Donald Westlake was best known for his Dortmunder series, a career criminal who dreams up grandiose plots for capers that always go just a little bit wrong. From The Hot Rock, the first book in the series, to Get Real, the final one, Dortmunder and pals blunder through one comic misadventure after another. Westlake also wrote many stand-alone titles, as well as other mysteries and Westerns under various pseudonyms. I’m really going to miss Westlake.

Stuart Kaminsky authored several series, each one featuring offbeat characters. Toby Peters is a detective in 1930’s and 1940’s Hollywood, who works with such people as Groucho Marx (You Bet Your Life) and Cary Grant (To Catch a Spy). His other series feature Abe Lieberman, an aging and much put-upon Chicago detective; Lew Fonesca, a process server who lives in a decrepit office building behind a Dairy Queen in Sarasota; and Inspector Rostnikov, who battles crime and corruption in post-Communist Russia. Kaminsky was also a film historian and screenwriter; he wrote the screenplay for Once Upon a Time in America.

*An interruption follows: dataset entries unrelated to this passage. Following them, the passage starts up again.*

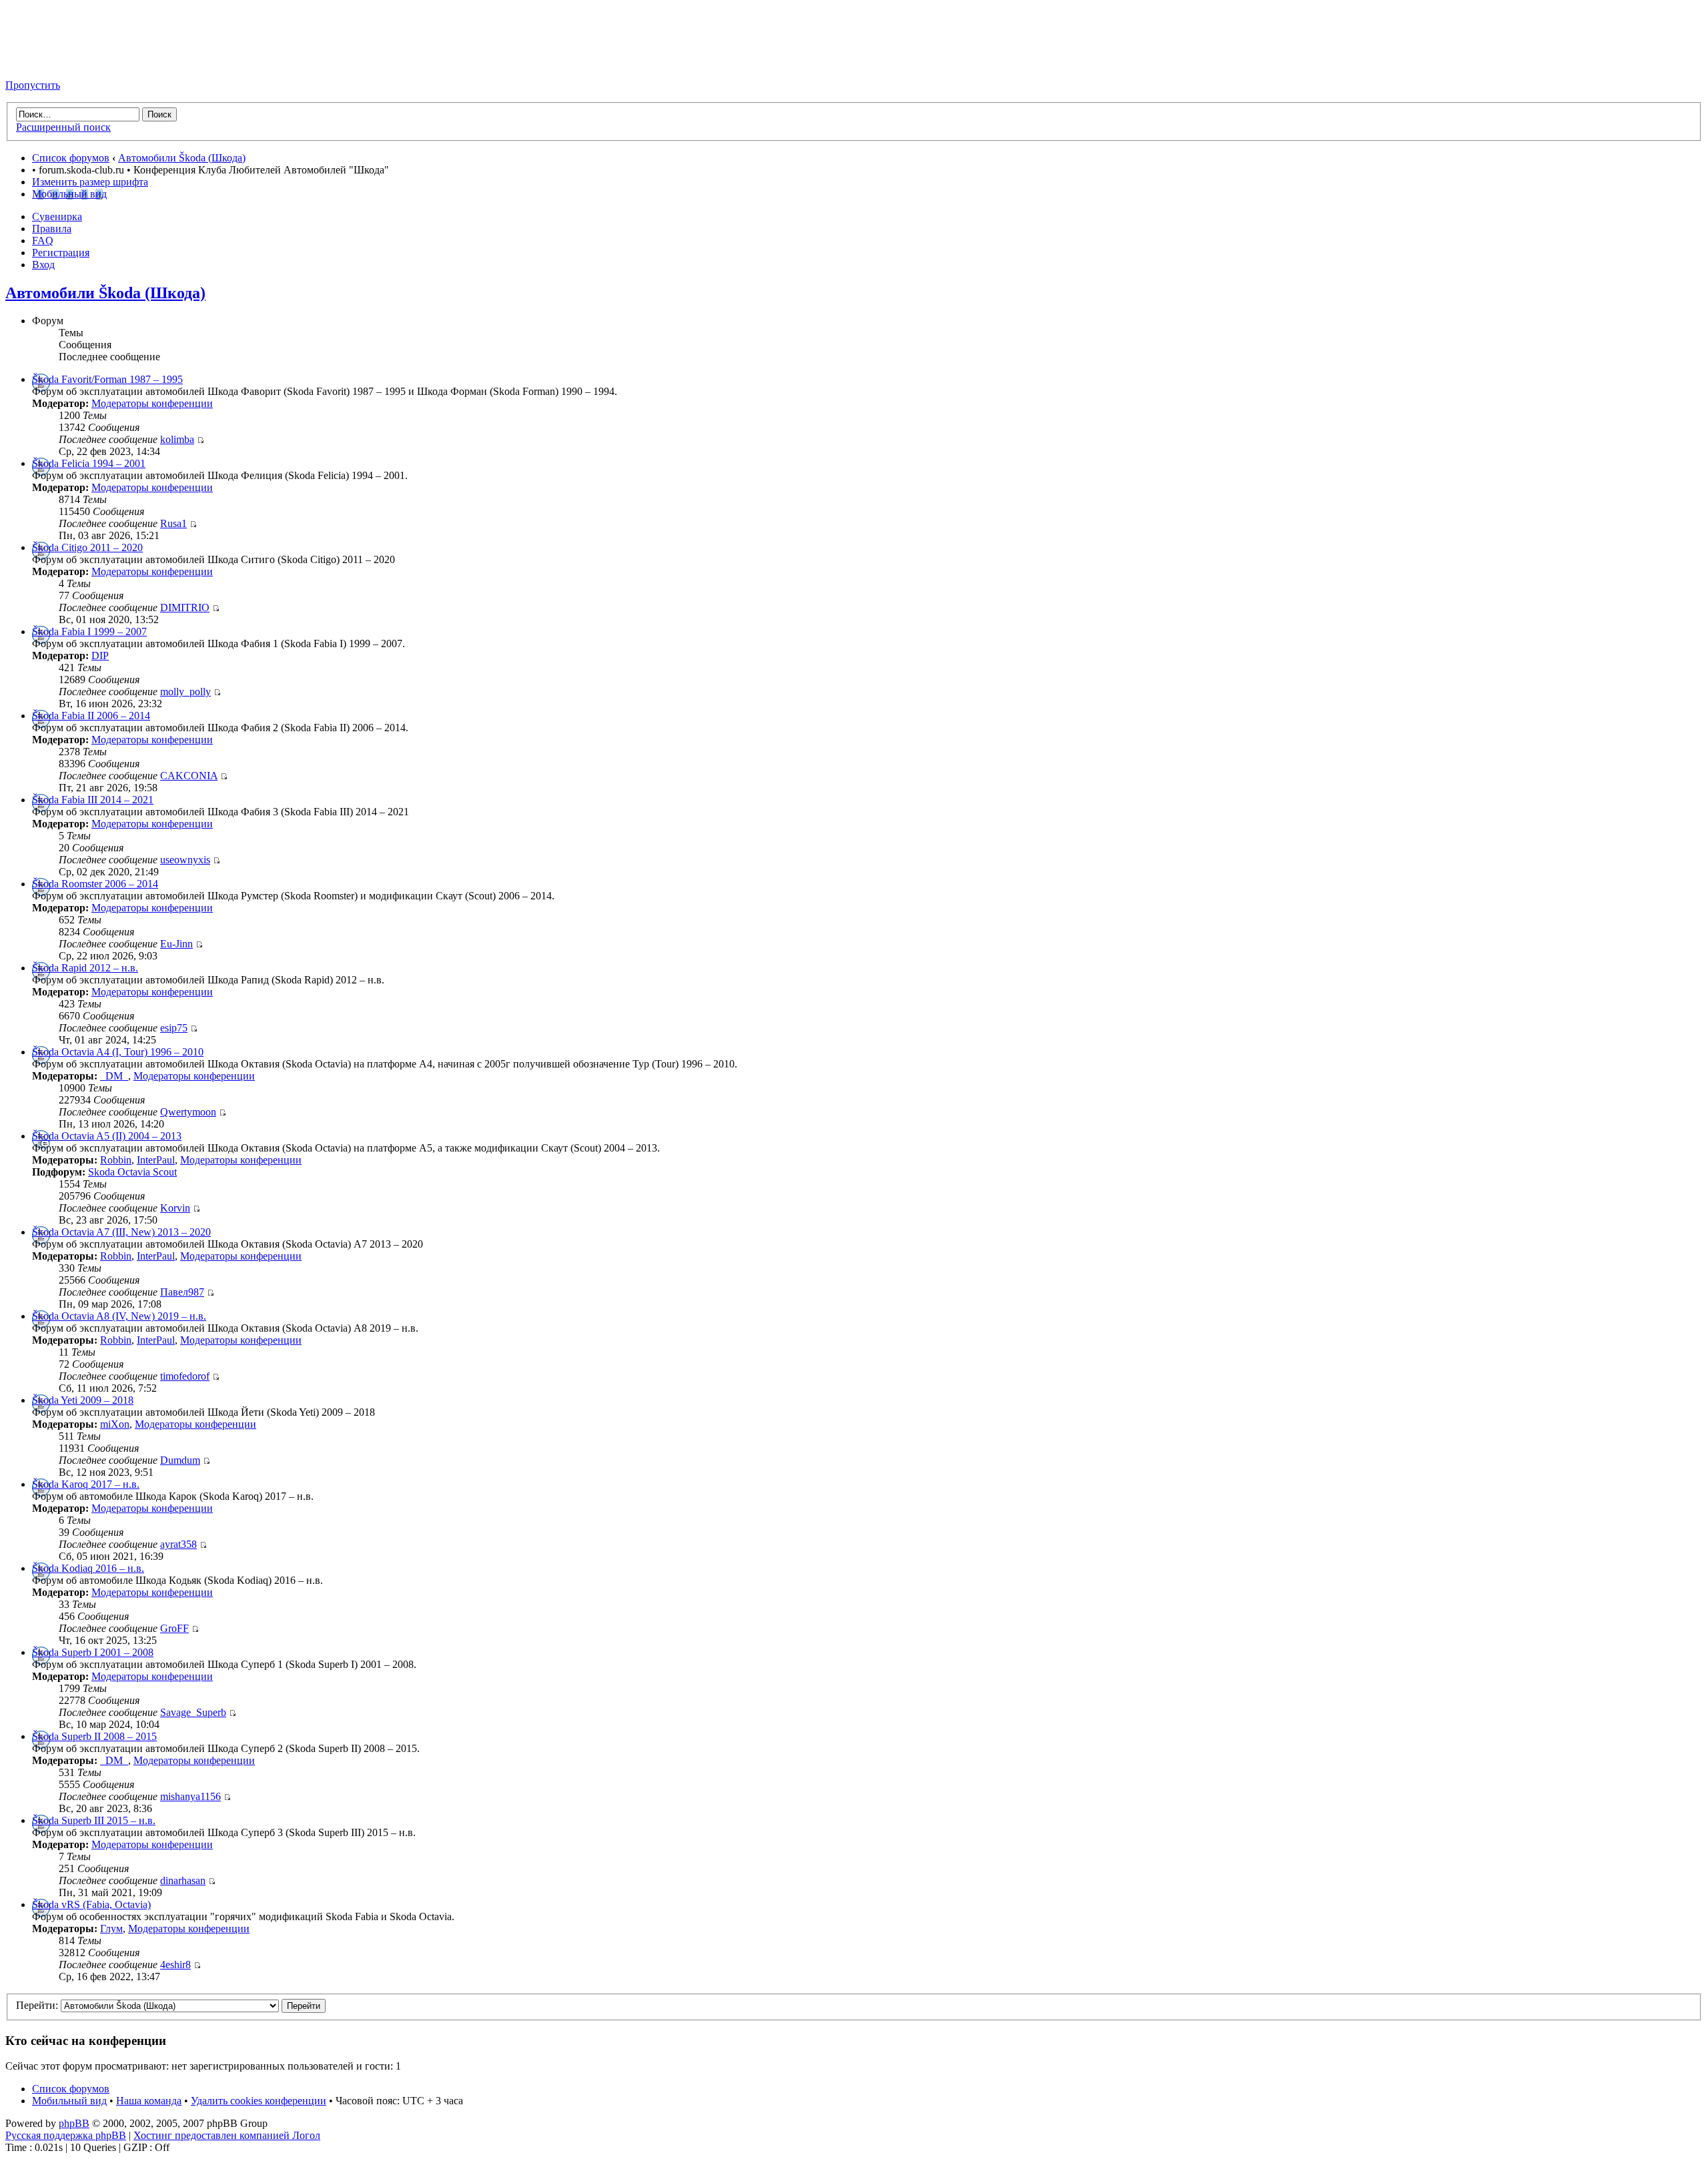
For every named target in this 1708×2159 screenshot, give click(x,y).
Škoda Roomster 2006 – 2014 (95, 883)
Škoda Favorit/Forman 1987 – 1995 (107, 379)
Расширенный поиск (63, 127)
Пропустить (32, 85)
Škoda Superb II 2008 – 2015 (94, 1736)
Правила (51, 228)
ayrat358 (178, 1544)
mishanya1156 (190, 1796)
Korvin (175, 1208)
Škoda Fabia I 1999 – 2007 (89, 631)
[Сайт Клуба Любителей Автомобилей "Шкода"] (72, 62)
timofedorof (184, 1376)
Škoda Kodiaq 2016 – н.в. (88, 1568)
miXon (114, 1424)
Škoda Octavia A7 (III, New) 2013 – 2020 (121, 1232)
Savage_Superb (193, 1712)
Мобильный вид (69, 193)
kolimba (177, 439)
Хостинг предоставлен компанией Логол (226, 2135)
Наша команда (148, 2100)
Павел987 (182, 1292)
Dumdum (180, 1460)
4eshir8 (175, 1964)
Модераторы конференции (152, 403)
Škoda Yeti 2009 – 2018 (82, 1400)
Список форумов (70, 157)
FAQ (42, 240)
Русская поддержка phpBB (65, 2135)
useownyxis (185, 859)
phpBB (74, 2123)
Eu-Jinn (176, 943)
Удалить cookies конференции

Within the last few years, we lost a trio of great Massachusetts authors. First was Philip R. Craig, whose books featuring J. W. Jackson are set on Martha’s Vineyard. A former Boston detective, Jackson now does odd jobs around the island when he’s not fishing for stripers and bluefish. He should be enjoying the good life, but in books such as A Shoot on Martha's Vineyard and A Beautiful Place to Die, he keeps encountering murder. Who knew the Vineyard was such a hotbed of crime? Craig also authored a cookbook, Delish!: The J. W. Jackson Recipes, which is well worth a look.

Like Jackson, Brady Coyne, the lawyer hero of the books by Boston author William G. Tapply, is an avid fisherman. Tapply and Craig, good friends, collaborated on several novels featuring both characters, beginning with First Light. Conscientious and dedicated to his clients, Coyne finds himself in suspenseful and dangerous situations, while dealing with a difficult personal life. Some of the titles in this series are Past Tense and Nervous Water.

Last, but never least, is Robert B. Parker. From the first book in the Spenser series, The Godwulf Manuscript, to the last, Sixkill, Parker wrote consistently entertaining stories about a man in a violent profession, who is not himself violent, and has a strict code of honor. In doing so, Parker transformed the private eye genre from the stereotypical hard-drinking macho detective, to a multi-faceted character. Parker also wrote two other series, and some stand-alone titles. The Spenser series and the Jesse Stone series will be continued by other authors, but somehow I don’t think it will be the same. I miss Parker a lot.

All of these authors left terrific legacies, in their books. But if you’ve read them all, as I have, the question is: what do I read now?